Korupsi termasuk melanggar Aturan moralitas Buddhis (sila) ke dua mengambil barang yang tidak diberikan pemiliknya dan akan mengkondisikan seseorang melanggar Aturan-moralitas Buddhis (sila) ke-4 buddhis (menahan diri dari ucapan yang tidak benar atau berbohong) dikarenakan ketika seseorang melakukan korupsi, ia telah ‘mencuri’ dan akan mengondisikannya berbohong untuk menyembunyikan perbuatannya. Jadi korupsi bisa membuat seseorang melanggar Aturan-moralitas Buddhis (sila) ke-2 dan Aturan moralitas Buddhis (sila) ke-4 dari Lima Aturan-moralitas Buddhis (pancasila). Sehingga menurut Buddhisme, korupsi merupakan sesuatu yang sebaiknya tidak dilakukan karena telah melanggar Aturan-moralitas Buddhis (sila).

Sang Buddha menjelaskan dalam Majjhima Nikaya 117, bahwa mata pencaharian akan menjadi tidak benar ketika mata pencahariannya dimanfaatkan untuk:
  1. Menipu (kuhana),
  2. Membual (lapana),
  3. Memeras (nemittakata),
  4. Menggelapkan (nippesikata),
  5. Merampok agar mendapat hasil yang banyak (labha). 

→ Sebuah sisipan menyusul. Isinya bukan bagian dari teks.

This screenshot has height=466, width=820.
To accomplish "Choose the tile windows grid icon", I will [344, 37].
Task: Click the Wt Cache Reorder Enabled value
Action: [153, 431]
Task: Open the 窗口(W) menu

Di dalam sutta (ucapan Sang Buddha) tersebut Sang Buddha menjelaskan bahwasanya cara – cara kita dalam mencari kekayaan tidak boleh seperti itu. Korupsi bisa dikatakan telah memenuhi kelima hal tersebut di atas, sehingga perbuatan yang dilakukannya tersebut bisa jadi akan mencemarkan profesi yang ditekuninya dan mungkin berakibat ketidakpercayaan orang – orang terhadap profesi tersebut.

Peran agama tetaplah penting dan bersamaan dengan itu hukum positif harus ditegakkan tanpa pandang bulu. Pemberantasan korupsi harus menjadi kegiatan serius negara yang dilakukan secara berkesinambungan.